Thursday, August 18, 2011

Fire in the Hole


John Cameron Mitchell’s first feature film concerned a transsexual punk rocker, his second film started off with a very flexible man giving himself a blowjob, and his third film deals with a middle-class couple losing their child.

Some may say he’s gone soft and others might say he’s matured. What is certain is that he’s extremely talented. His treatment of sex is frank without being offensive, which is quite a feat in puritanical America.

In his latest film, Rabbit Hole, there is no sex, yet it is all about sex. More about this later.

Apparently his executive producer and leading lady, Nicole Kidman, had to fight to get this project off the ground, which is commendable, and chose Mitchell to direct it, which is just plain smart. She should have won her Oscar for it rather than Natalie Portman, who can act but not dance. But then Kidman won the statuette for playing Virginia Woolf, which was a mistake on all fronts through no fault of hers.

Kidman, whom a lot of woman don’t like, interestingly, plays the kind of role in which - from a male point of view - she excels. That is, a repressed woman. You could see it in the hugely underrated and terrifying The Others and you can see it here. The more she keeps it in the more she oozes one thing and one thing only. Sex.

As for the story, Mitchell takes us from the obscure to the known in startling ways. Kidman’s Becca sees a boy in a bus and effectively starts stalking him. It’s only much later that we realise he’s the boy who accidentally killed her son. That technique applies to the truth about losing loved ones too. It takes her mother, played by the superb Dianne Wiest, to finally deliver the sad, hard truth that the pain of loss doesn’t go away, you just learn to live with it.

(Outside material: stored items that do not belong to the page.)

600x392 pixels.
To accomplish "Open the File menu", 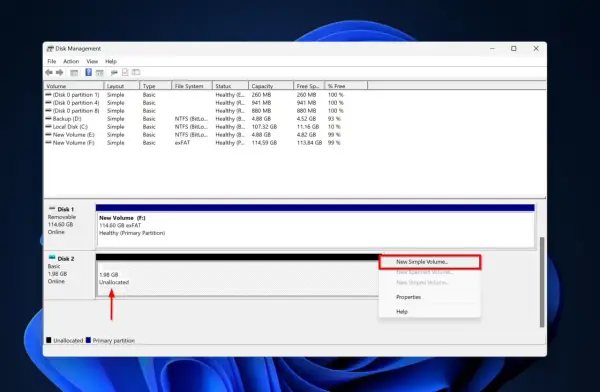I will (x=52, y=61).
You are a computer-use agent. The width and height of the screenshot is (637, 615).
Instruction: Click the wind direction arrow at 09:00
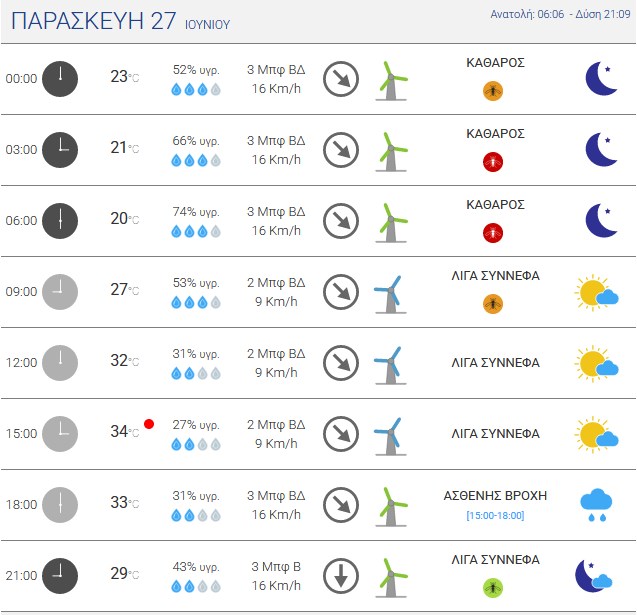coord(341,292)
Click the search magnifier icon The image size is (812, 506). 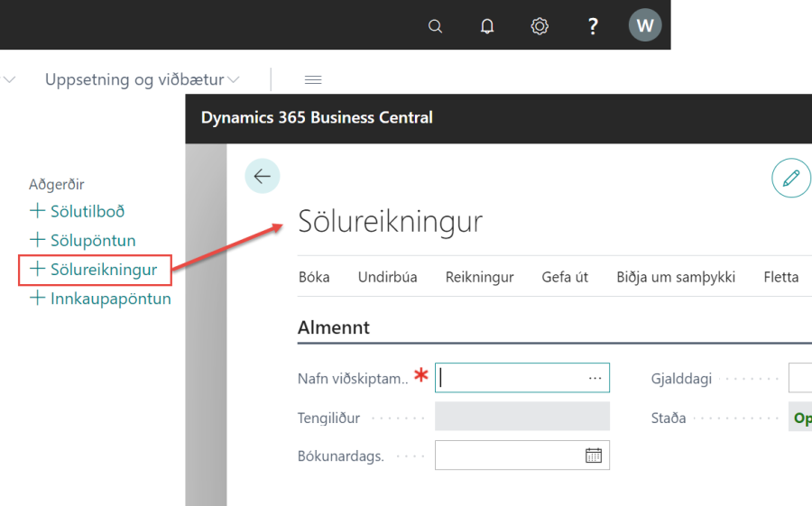[x=435, y=26]

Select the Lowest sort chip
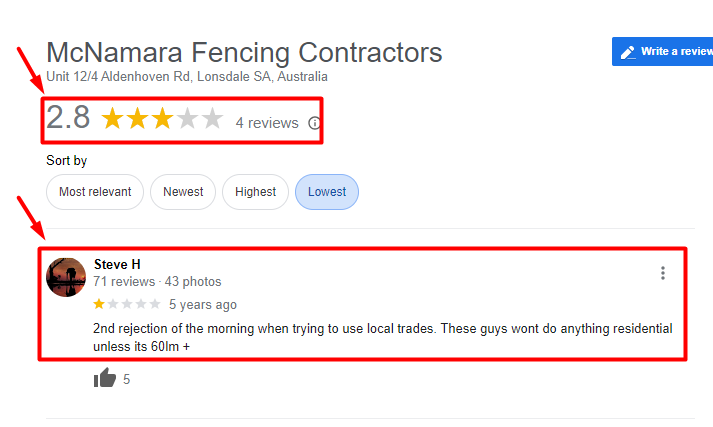click(327, 192)
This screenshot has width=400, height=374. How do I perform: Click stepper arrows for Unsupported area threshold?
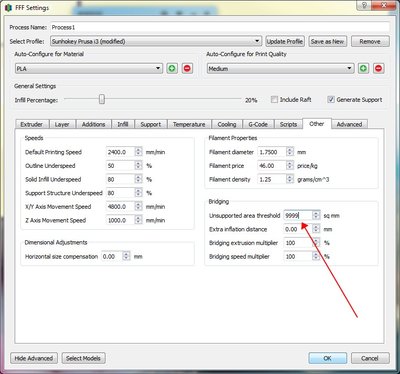tap(316, 216)
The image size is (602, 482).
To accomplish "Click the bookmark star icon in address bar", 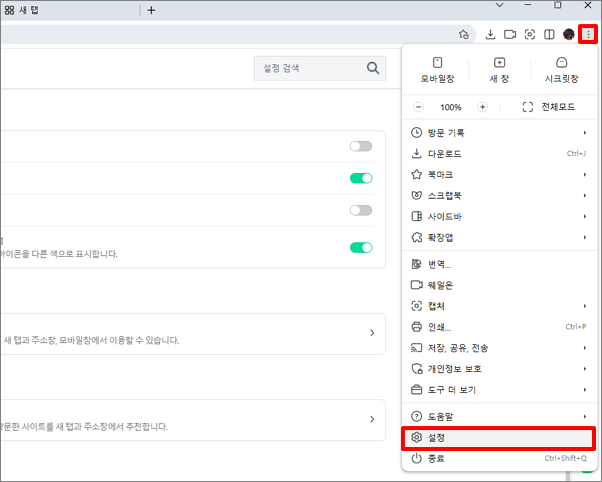I will click(464, 35).
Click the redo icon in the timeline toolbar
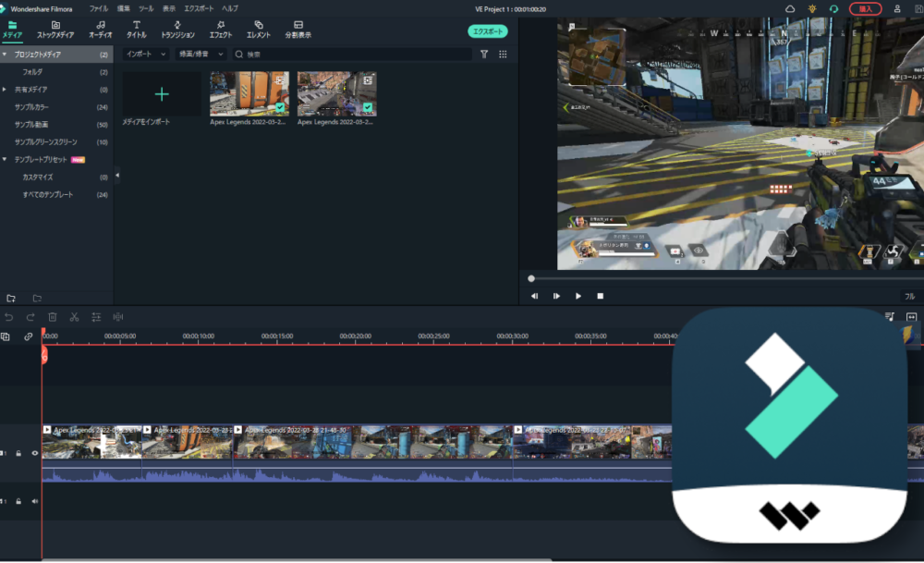This screenshot has width=924, height=563. (x=30, y=317)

Aaron Eckhart’s Howie wants to hang on to every visible reminder of his dead son but, eight months on, he also understandably wants sex. Becca, however, wants to get rid of every reminder of her son, because she doesn’t frankly need it to remind her of a child she can see and feel everywhere, but is not interested in sex, whether for its own sake or replacing her dead son with another child. So there you have your classic marital stalemate.

Unfortunately we don’t get to know what Howie does for their rather ideal lifestyle, except that he works in an office that brings in enough moola to afford a double-storey house by a lake and two very expensive German cars. This weakens and limits the drama a little because a lot of people would simply not be interested in what could be described as their comfortable misery.

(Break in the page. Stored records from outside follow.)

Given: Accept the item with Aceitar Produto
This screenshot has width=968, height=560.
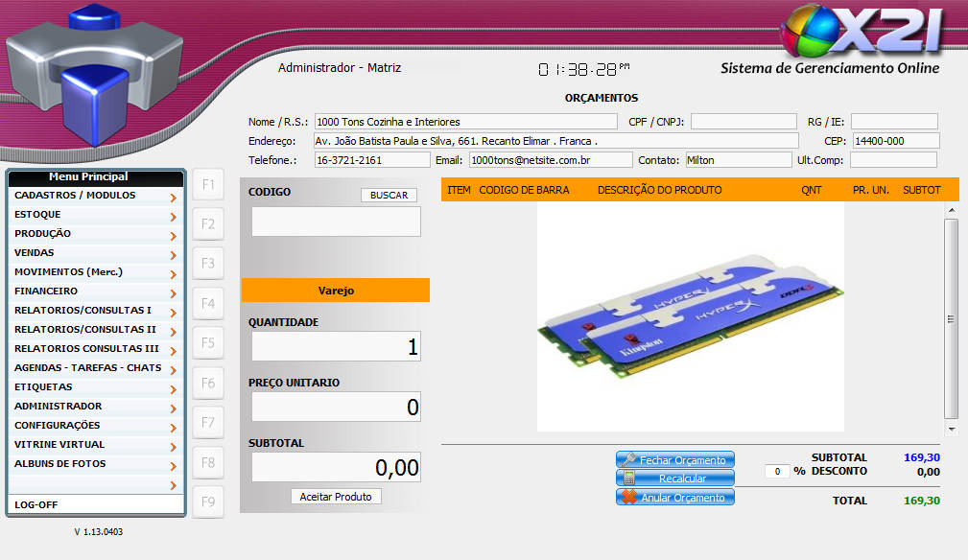Looking at the screenshot, I should tap(336, 497).
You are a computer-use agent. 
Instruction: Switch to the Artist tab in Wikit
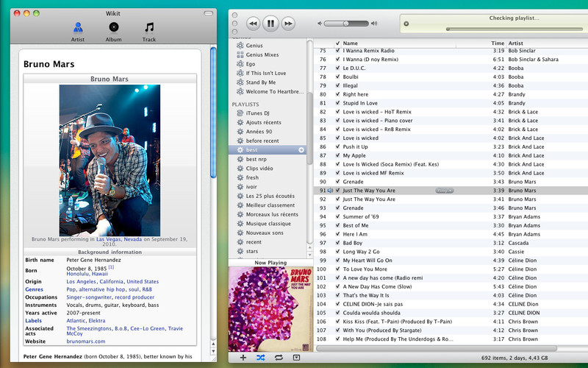(x=78, y=32)
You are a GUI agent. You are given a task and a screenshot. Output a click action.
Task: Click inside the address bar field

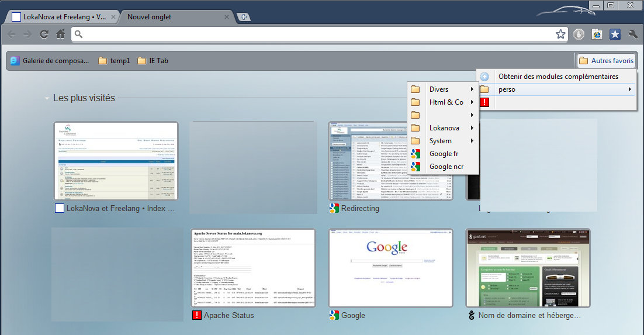[316, 34]
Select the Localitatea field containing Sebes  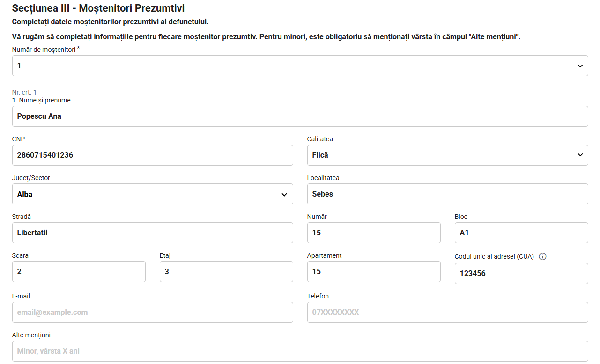pos(447,194)
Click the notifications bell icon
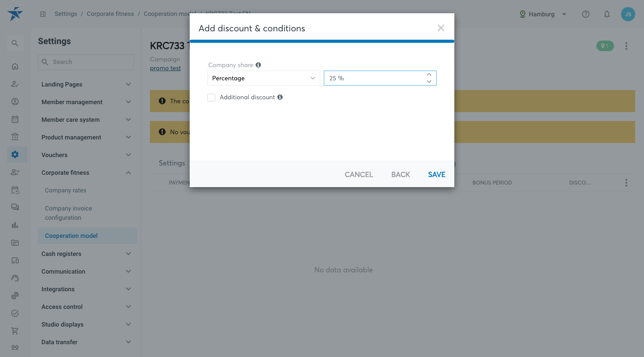The image size is (644, 357). pos(607,14)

But as a portrait of a marriage in difficulty it is spot-on, yet it is also more sexual than Mitchell’s second feature, Shortbus, which is as explicit as you can get. After all, even Kidman has said that “you don’t have to be naked to be sexy”.

Exactly, Nicole. Exactly.

***

Also out on DVD now is Restrepo, a documentary featuring an American platoon in the Korengal Valley, apparently the most dangerous area in war-torn Afghanistan.

Made by Sebastian Junger and Tim Hetherington, who was killed in Libya this year, we spend a year with these soldiers in what is described as the real The Hurt Locker, about which I beg to differ.

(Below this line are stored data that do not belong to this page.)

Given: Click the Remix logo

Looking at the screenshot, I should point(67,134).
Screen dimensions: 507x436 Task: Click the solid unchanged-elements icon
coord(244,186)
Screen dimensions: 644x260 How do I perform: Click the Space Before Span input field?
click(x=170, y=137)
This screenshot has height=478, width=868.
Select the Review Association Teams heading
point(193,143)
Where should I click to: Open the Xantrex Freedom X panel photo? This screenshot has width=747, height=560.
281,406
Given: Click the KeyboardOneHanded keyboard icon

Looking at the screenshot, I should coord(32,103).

The latter, though fiction, is unbearably tense, and it is set in Iraq. Those are two vastly different “theatres of operation”, but neither addresses the question of why their soldiers are there.

This means they implicitly legitimise the American presence, rightly or wrongly, but therefore the latter especially fails, since it’s supposed to be a journalistic work. We have seen enough films that give us the “feel” of war – Platoon, Full Metal Jacket – to want to know more.

Restrepo, named after one of the soldiers who was killed during that year, doesn’t have a voice-over but gives us the basic facts in text on a black background. Other than that, the soldiers speak directly to camera, mostly after their “tour” is over, which further diminishes the so-called tension.

The camera also annoyingly stays on their eyes, in close up, waiting for these boys to cry. It is a particularly nauseating journalistic technique, which was handled well in the New Zealand doco Brother Number One, reviewed a few weeks ago.

If Junger and Hetherington should be commended for getting as close to the line of fire as possible, then the reason why Inside Job got the Oscar was because it showed us - often entertainingly - just how corrupt the upper echelons of American society are while their working-class compatriots kill and die for them in faraway, oil-rich countries.